You are viewing a plain text version of this content. The canonical link for it is here.
Posted to commits@kudu.apache.org by ad...@apache.org on 2019/10/09 18:33:14 UTC
[kudu] 02/02: webserver: port fix for IMPALA-9001 to Kudu
This is an automated email from the ASF dual-hosted git repository.
adar pushed a commit to branch master
in repository https://gitbox.apache.org/repos/asf/kudu.git
commit c29ee5556a76bda9d8c15ae9b25164296a7d0ad9
Author: Adar Dembo <ad...@cloudera.com>
AuthorDate: Tue Oct 8 16:25:17 2019 -0700
webserver: port fix for IMPALA-9001 to Kudu
It's not a straight cherry-pick because the Impala fix includes a change to
Thrift authn, and because Kudu can leverage EasyCurl to test the change.
Change-Id: I9231677beb5990772736cf349c88f4b2b3344a7c
Reviewed-on: http://gerrit.cloudera.org:8080/14393
Tested-by: Kudu Jenkins
Reviewed-by: Alexey Serbin <as...@cloudera.com>
---
src/kudu/server/webserver-test.cc | 11 +++++++++++
src/kudu/server/webserver.cc | 23 +++++++++++++++++------
2 files changed, 28 insertions(+), 6 deletions(-)
diff --git a/src/kudu/server/webserver-test.cc b/src/kudu/server/webserver-test.cc
index 8266c1c..2581ed0 100644
--- a/src/kudu/server/webserver-test.cc
+++ b/src/kudu/server/webserver-test.cc
@@ -234,6 +234,17 @@ TEST_F(SpnegoWebserverTest, TestInvalidHeaders) {
EXPECT_STR_CONTAINS(buf_.ToString(), "Invalid token was supplied");
}
+// Test that if no authorization header at all is provided, the response
+// contains an empty "WWW-Authenticate: Negotiate" header.
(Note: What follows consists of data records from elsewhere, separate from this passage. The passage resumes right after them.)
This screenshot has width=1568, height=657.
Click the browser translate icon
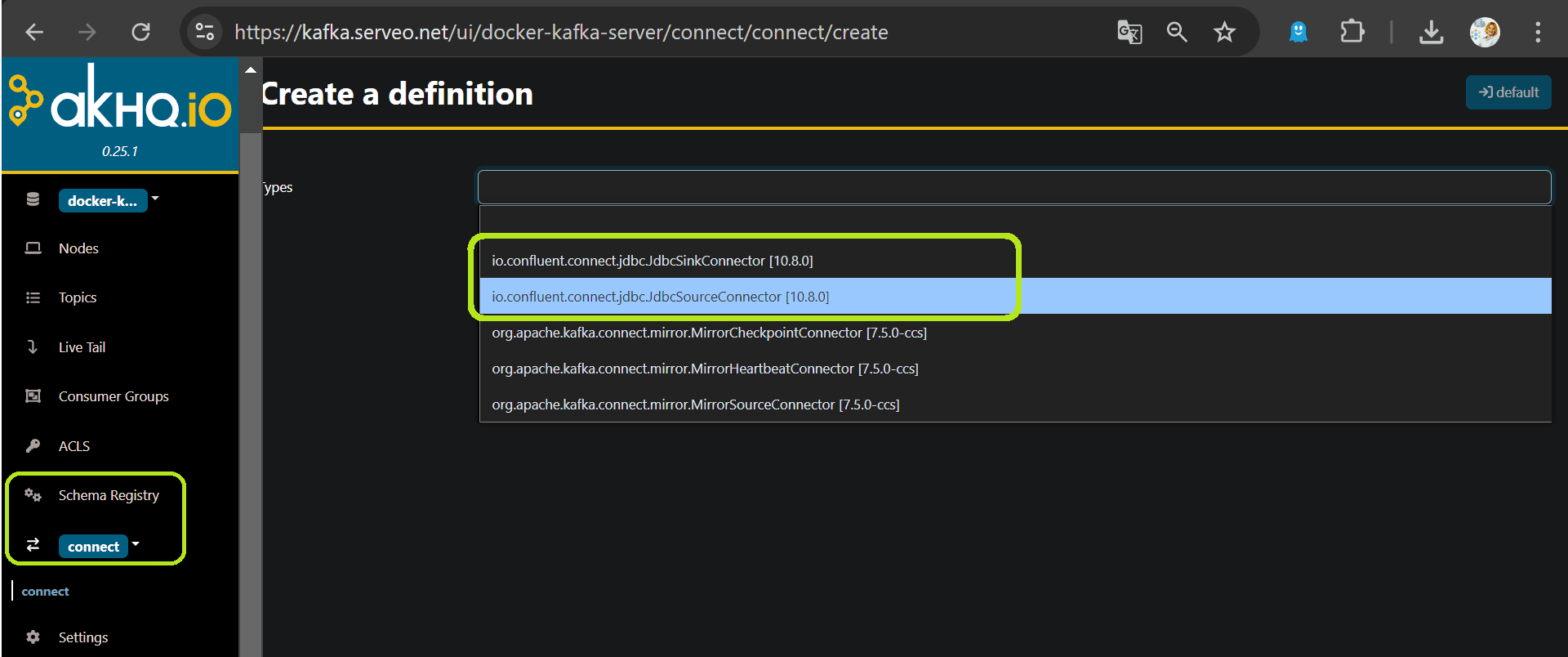tap(1129, 32)
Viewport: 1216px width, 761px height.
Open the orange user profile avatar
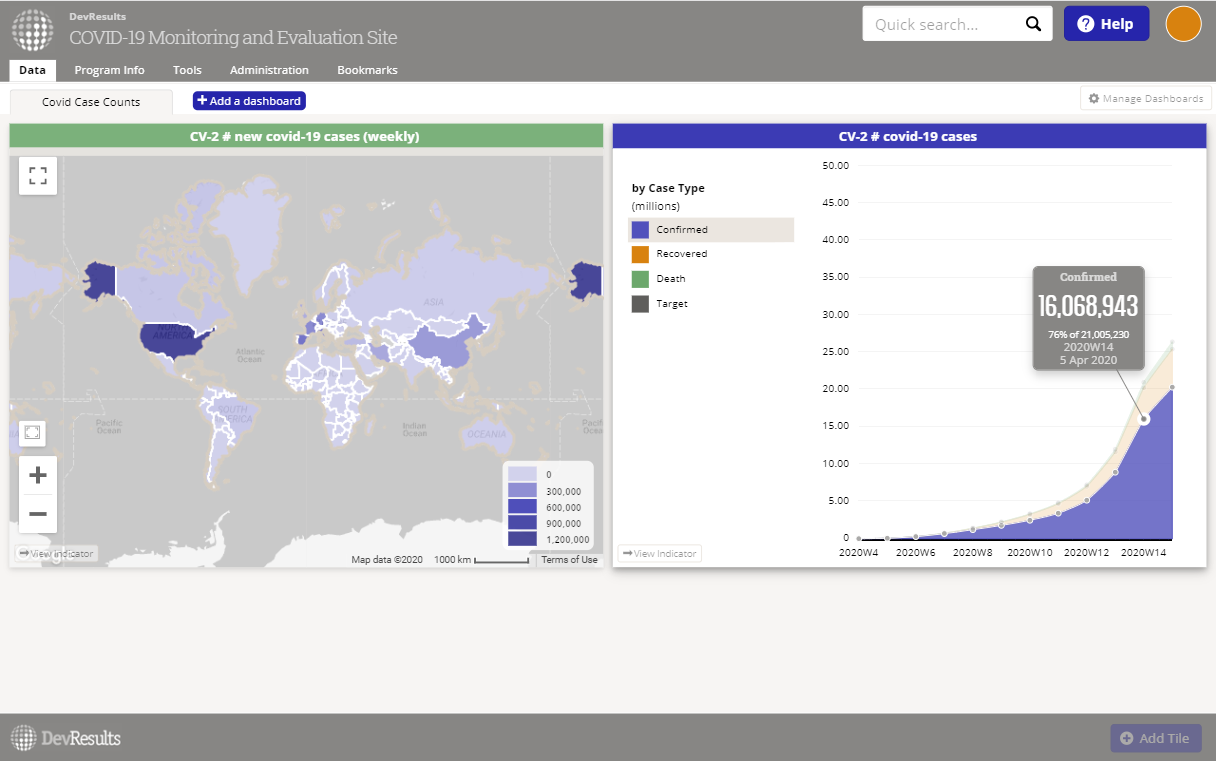coord(1183,24)
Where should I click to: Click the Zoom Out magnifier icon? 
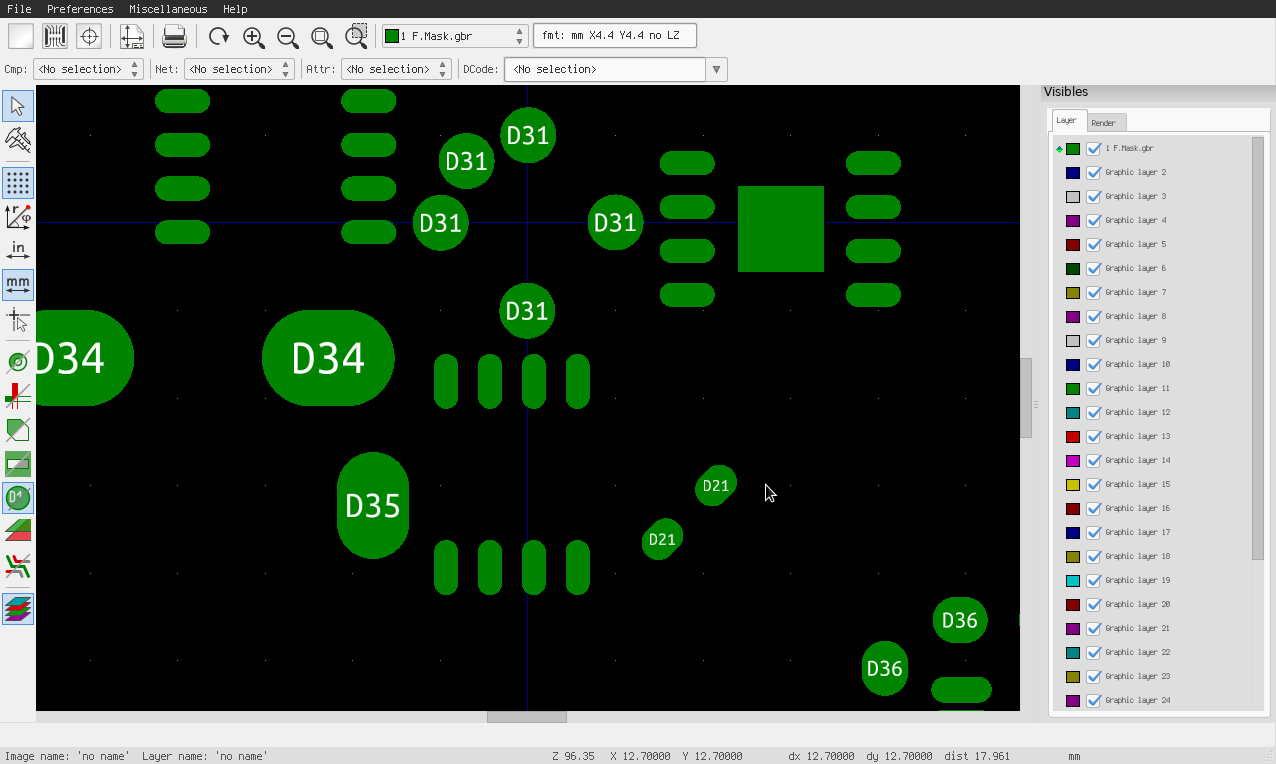[x=288, y=37]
+TEST_F(SpnegoWebserverTest, TestNoAuthHeader) {
+ const string& url = strings::Substitute("http://$0/", addr_.ToString());
+ EasyCurl c;
+ c.set_return_headers(true);
+ ASSERT_EQ(c.FetchURL(url, &buf_).ToString(),
+ "Remote error: HTTP 401");
+ ASSERT_STR_CONTAINS(buf_.ToString(), "WWW-Authenticate: Negotiate\r\n");
+}
+
// Test all single-bit-flips of a well-formed token, to make sure we don't
// crash.
//
diff --git a/src/kudu/server/webserver.cc b/src/kudu/server/webserver.cc
index 794aa26..7e34cd5 100644
--- a/src/kudu/server/webserver.cc
+++ b/src/kudu/server/webserver.cc
@@ -139,17 +139,28 @@ Sockaddr GetRemoteAddress(const struct sq_request_info* req) {
}
-// Performs a step of SPNEGO authorization by parsing the HTTP Authorization header
-// 'authz_header' and running it through GSSAPI. If authentication fails or the header
-// is invalid, a bad Status will be returned (and the other out-parameters left untouched).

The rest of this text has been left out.